Copy every line of the material below word for word, changing nothing.

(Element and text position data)
==============================

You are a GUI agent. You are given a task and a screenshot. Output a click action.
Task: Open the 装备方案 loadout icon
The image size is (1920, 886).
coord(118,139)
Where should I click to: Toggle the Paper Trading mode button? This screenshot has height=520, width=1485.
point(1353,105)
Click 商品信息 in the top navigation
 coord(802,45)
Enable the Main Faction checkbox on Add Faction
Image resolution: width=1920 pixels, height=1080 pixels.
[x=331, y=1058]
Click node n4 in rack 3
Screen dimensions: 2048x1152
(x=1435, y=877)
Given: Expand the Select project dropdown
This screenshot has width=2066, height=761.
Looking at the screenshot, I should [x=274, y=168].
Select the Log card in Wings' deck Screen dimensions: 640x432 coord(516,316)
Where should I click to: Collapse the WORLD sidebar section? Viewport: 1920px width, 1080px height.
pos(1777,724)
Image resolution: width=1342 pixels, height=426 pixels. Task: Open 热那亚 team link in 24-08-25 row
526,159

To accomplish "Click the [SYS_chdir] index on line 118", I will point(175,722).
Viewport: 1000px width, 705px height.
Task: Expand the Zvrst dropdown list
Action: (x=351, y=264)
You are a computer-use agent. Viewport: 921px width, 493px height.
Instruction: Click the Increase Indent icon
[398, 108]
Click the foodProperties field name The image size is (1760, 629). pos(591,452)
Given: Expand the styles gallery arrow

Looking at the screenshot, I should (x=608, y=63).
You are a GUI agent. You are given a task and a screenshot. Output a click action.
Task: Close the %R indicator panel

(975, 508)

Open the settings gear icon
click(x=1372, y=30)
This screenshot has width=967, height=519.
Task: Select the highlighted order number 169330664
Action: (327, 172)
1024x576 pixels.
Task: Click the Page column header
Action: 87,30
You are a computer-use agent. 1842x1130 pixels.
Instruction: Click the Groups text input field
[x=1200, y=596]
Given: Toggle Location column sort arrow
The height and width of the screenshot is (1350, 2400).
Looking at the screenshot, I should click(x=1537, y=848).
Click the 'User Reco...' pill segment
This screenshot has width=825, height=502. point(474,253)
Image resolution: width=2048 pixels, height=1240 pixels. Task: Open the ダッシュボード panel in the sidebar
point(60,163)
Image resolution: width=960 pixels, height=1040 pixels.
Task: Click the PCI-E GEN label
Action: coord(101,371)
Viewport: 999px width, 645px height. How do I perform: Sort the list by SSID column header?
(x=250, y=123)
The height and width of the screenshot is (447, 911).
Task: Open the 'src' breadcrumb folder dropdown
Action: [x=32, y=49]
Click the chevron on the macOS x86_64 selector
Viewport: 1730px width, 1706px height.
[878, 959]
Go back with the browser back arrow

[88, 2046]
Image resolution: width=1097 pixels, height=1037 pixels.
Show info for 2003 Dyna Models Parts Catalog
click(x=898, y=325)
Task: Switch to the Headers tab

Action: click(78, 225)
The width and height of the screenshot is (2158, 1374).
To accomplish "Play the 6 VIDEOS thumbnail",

==============================

EXERCISE RESPONSE:
You are a GUI agent. You are given a task and a screenshot. Output a click action.
Task: Open the 装备方案 loadout icon
The image size is (1920, 886).
coord(118,139)
Where should I click to: Toggle the Paper Trading mode button? This screenshot has height=520, width=1485.
point(1353,105)
Click 商品信息 in the top navigation
 coord(802,45)
Enable the Main Faction checkbox on Add Faction
Image resolution: width=1920 pixels, height=1080 pixels.
[x=331, y=1058]
Click node n4 in rack 3
Screen dimensions: 2048x1152
(x=1435, y=877)
Given: Expand the Select project dropdown
This screenshot has width=2066, height=761.
Looking at the screenshot, I should [x=274, y=168].
Select the Log card in Wings' deck Screen dimensions: 640x432 coord(516,316)
Where should I click to: Collapse the WORLD sidebar section? Viewport: 1920px width, 1080px height.
pos(1777,724)
Image resolution: width=1342 pixels, height=426 pixels. Task: Open 热那亚 team link in 24-08-25 row
526,159

To accomplish "Click the [SYS_chdir] index on line 118", I will point(175,722).
Viewport: 1000px width, 705px height.
Task: Expand the Zvrst dropdown list
Action: (x=351, y=264)
You are a computer-use agent. Viewport: 921px width, 493px height.
Instruction: Click the Increase Indent icon
[398, 108]
Click the foodProperties field name The image size is (1760, 629). pos(591,452)
Given: Expand the styles gallery arrow

Looking at the screenshot, I should (x=608, y=63).
You are a GUI agent. You are given a task and a screenshot. Output a click action.
Task: Close the %R indicator panel

(975, 508)

Open the settings gear icon
click(x=1372, y=30)
This screenshot has width=967, height=519.
Task: Select the highlighted order number 169330664
Action: (327, 172)
1024x576 pixels.
Task: Click the Page column header
Action: 87,30
You are a computer-use agent. 1842x1130 pixels.
Instruction: Click the Groups text input field
[x=1200, y=596]
Given: Toggle Location column sort arrow
The height and width of the screenshot is (1350, 2400).
Looking at the screenshot, I should click(x=1537, y=848).
Click the 'User Reco...' pill segment
This screenshot has width=825, height=502. point(474,253)
Image resolution: width=2048 pixels, height=1240 pixels. Task: Open the ダッシュボード panel in the sidebar
point(60,163)
Image resolution: width=960 pixels, height=1040 pixels.
Task: Click the PCI-E GEN label
Action: coord(101,371)
Viewport: 999px width, 645px height. How do I perform: Sort the list by SSID column header?
(x=250, y=123)
The height and width of the screenshot is (447, 911).
Task: Open the 'src' breadcrumb folder dropdown
Action: [x=32, y=49]
Click the chevron on the macOS x86_64 selector
Viewport: 1730px width, 1706px height.
[878, 959]
Go back with the browser back arrow

[88, 2046]
Image resolution: width=1097 pixels, height=1037 pixels.
Show info for 2003 Dyna Models Parts Catalog
click(x=898, y=325)
Task: Switch to the Headers tab

Action: click(78, 225)
The width and height of the screenshot is (2158, 1374).
To accomplish "Play the 6 VIDEOS thumbnail",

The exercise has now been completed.